## [TASK REQUIREMENTS]
Reproduce only this range: the line holding "Where should I" through the last line of the data below, both included, exactly, with no pictures.

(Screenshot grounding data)
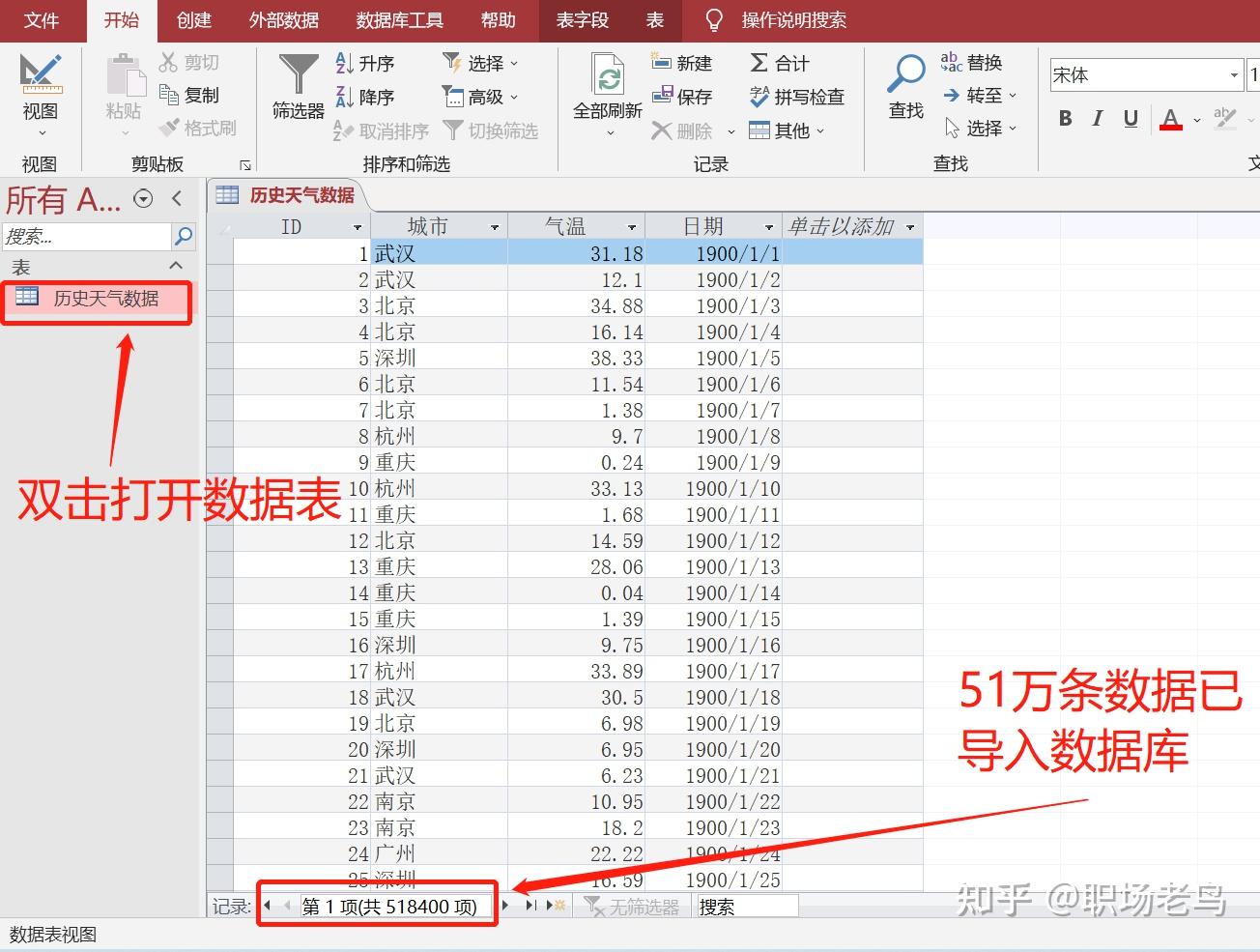Select the ascending sort icon
1260x952 pixels.
[x=344, y=62]
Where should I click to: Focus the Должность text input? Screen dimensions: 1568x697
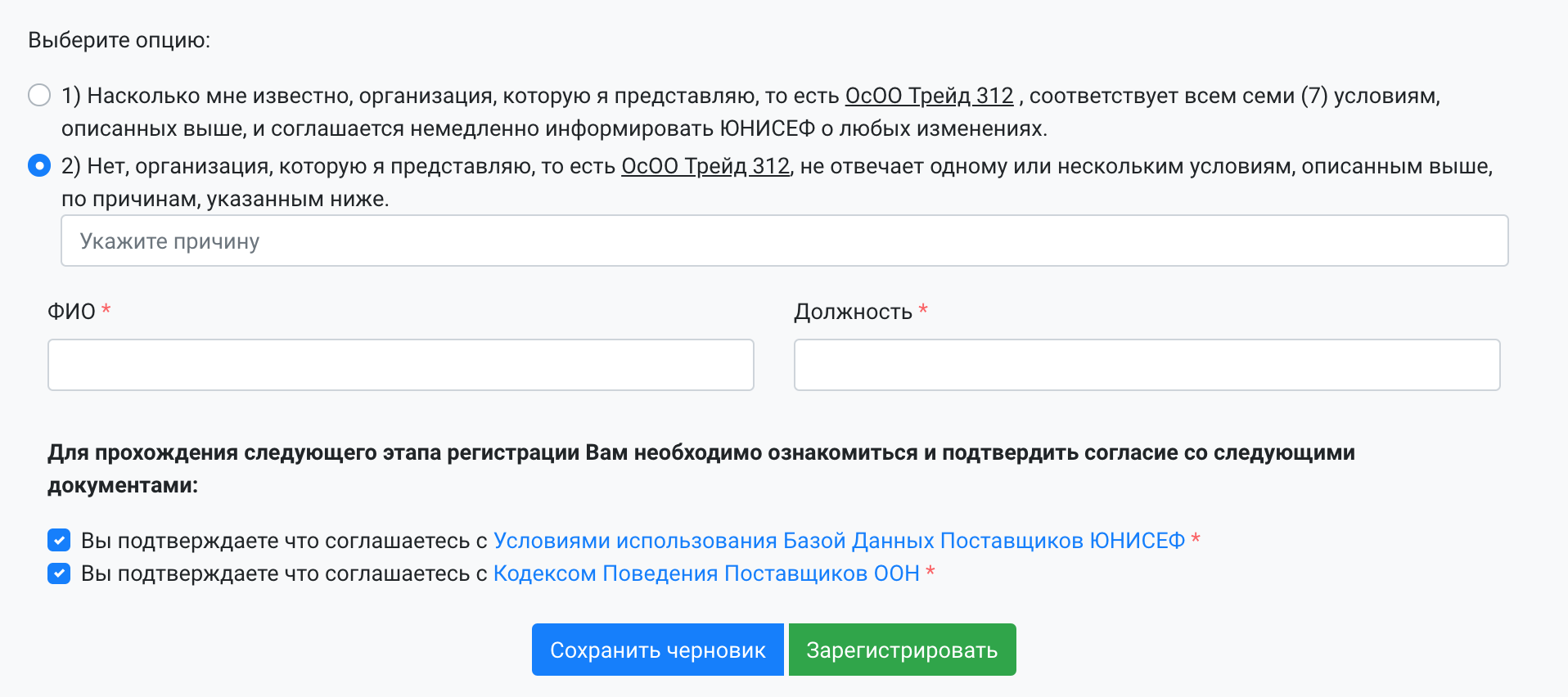pos(1147,365)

## [RESPONSE BELOW]
Where should I click to: Focus the Должность text input? Screen dimensions: 1568x697
pos(1147,365)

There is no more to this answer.